The transformer is the most common application of the concept of mutual inductance. From the secondary circuit equation we can find an expression for the secondary current I S.

Resonance in AC circuits implies a special frequency determined by the values of the resistancecapacitanceand inductance.

For example, if the load resistance in the secondary is reduced, then the power required will increase, forcing the primary side of the transformer serifs draw more current to supply the additional need. Index AC circuit concepts. The basic parts of the strategy are as follows:. Charge on Series Capacitors. When too heavy a load is drawn from the secondary, the primary coil heats up and the amount of audible “hum” that you hear from the transformer increases.

Transformer The application of the voltage law to both primary and secondary circuits of a transformer gives: Parallel resonancewhich is more common in electronic practice, requires a more careful definition. A “quality hypephysics Q, as described below, is a measure of that selectivity, and we speak of a circuit having a “high Q” if it is more narrowly selective. A battery will transport charge from one plate to hyperphyskcs other until the voltage produced by the charge buildup is equal to the battery voltage.

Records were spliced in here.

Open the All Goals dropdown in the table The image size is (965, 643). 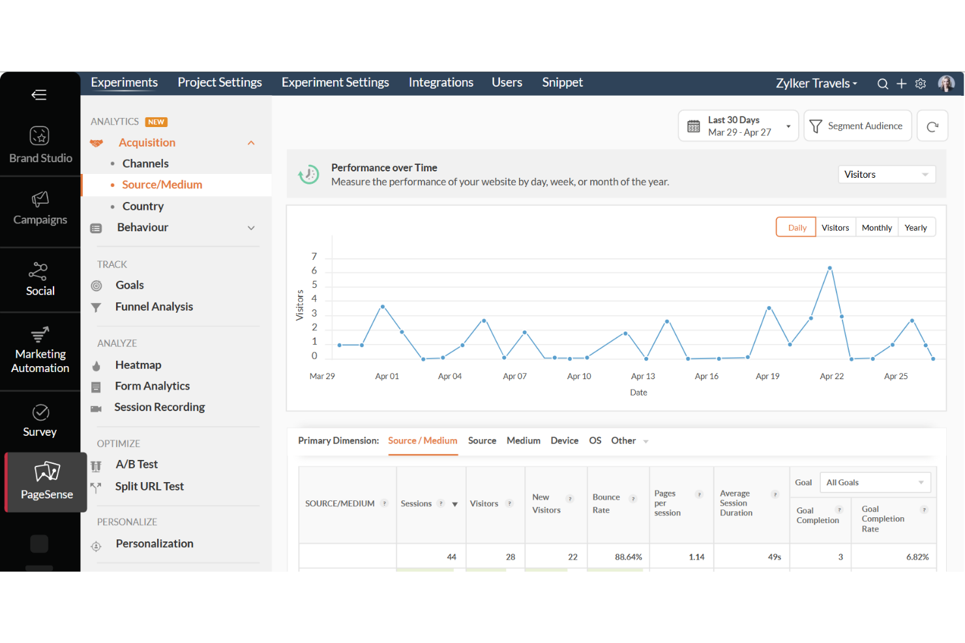tap(875, 482)
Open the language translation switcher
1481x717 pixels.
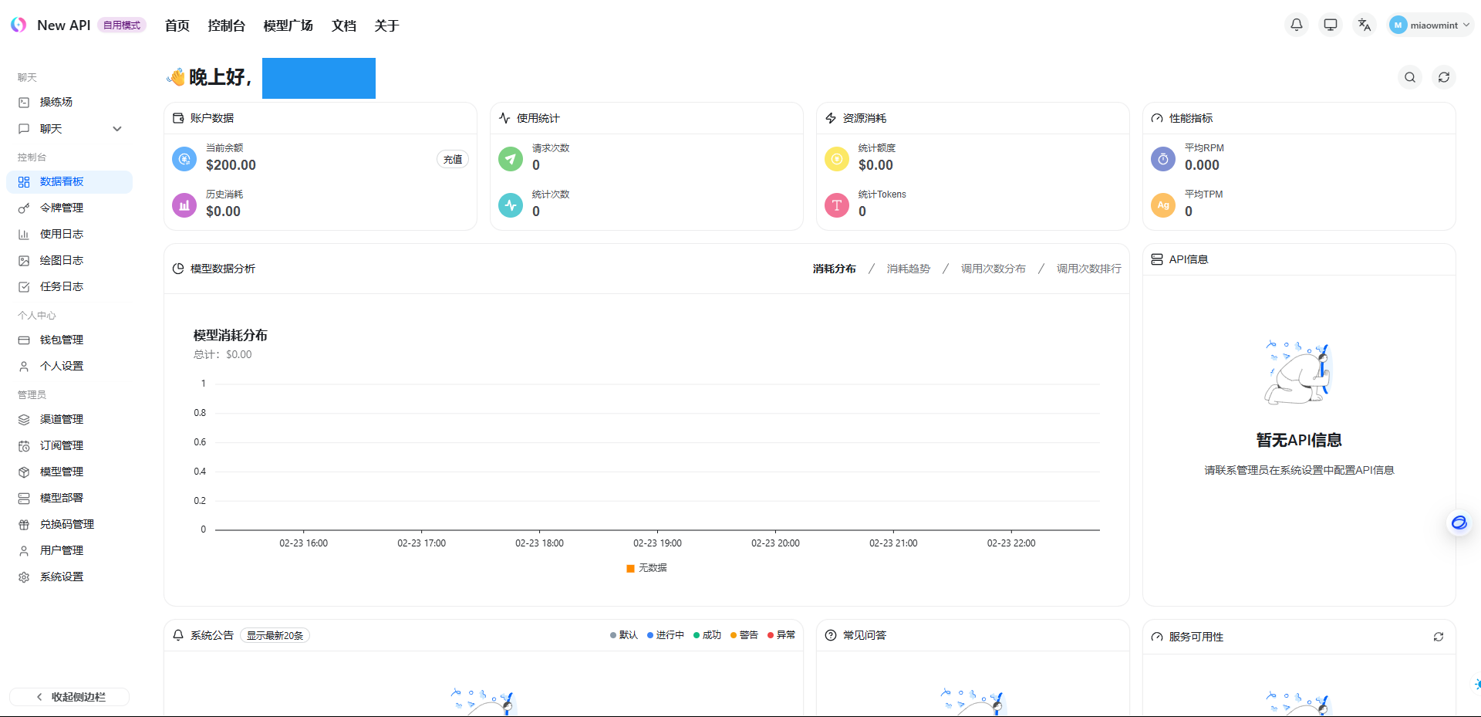(1365, 25)
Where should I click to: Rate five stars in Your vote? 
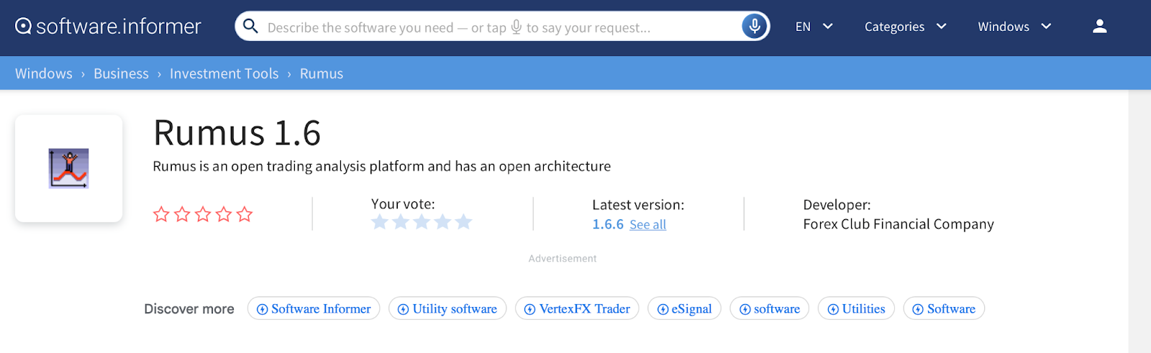click(x=463, y=222)
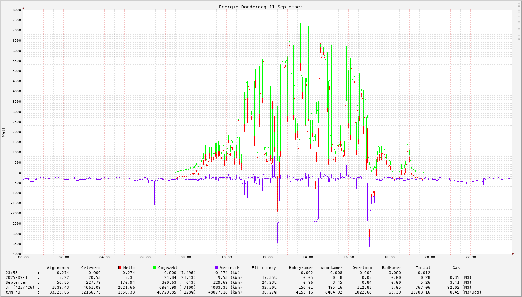Click the purple Verbruik legend swatch
This screenshot has height=297, width=522.
click(x=216, y=268)
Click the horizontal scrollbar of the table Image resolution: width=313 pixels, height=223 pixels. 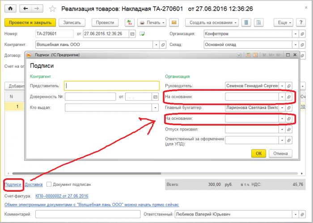point(87,173)
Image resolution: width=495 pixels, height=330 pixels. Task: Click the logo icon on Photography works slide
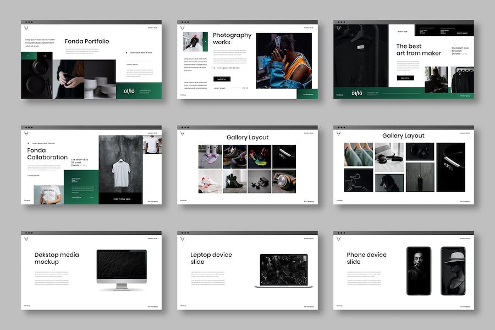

The fraction of a period difference between the peaks expressed in degrees is said to be the phase difference. Selectivity and Q of serues Circuit Resonant circuits are used to respond selectively to signals of a given frequency while discriminating against signals of different frequencies.

The sharpness of the minimum depends on the value of R and is characterized by the “Q” of the circuit. When capacitors or inductors are involved in an AC circuit, the current and voltage do not peak at the same time.

Clrcuit is a practical midrange of load resistances for the operation of a transformer. The length of the phasor is proportional to the magnitude of the quantity represented, and its angle represents its phase relative to that of the current through the resistor. Impedances in this form can be used as building blocks for calculating the impedances of combination circuits like the RLC parallel circuit.

## RC Circuit

Data table and explanation. Using the same circuit parameters, the illustration at left shows the power dissipated in the circuit as a function of frequency. Note that the phase angle, the difference in phase between sereis voltage and the current in an AC circuitis the phase angle associated with the impedance Z of the circuit.

It is sometimes helpful to treat the phase as if it defined a vector in a plane.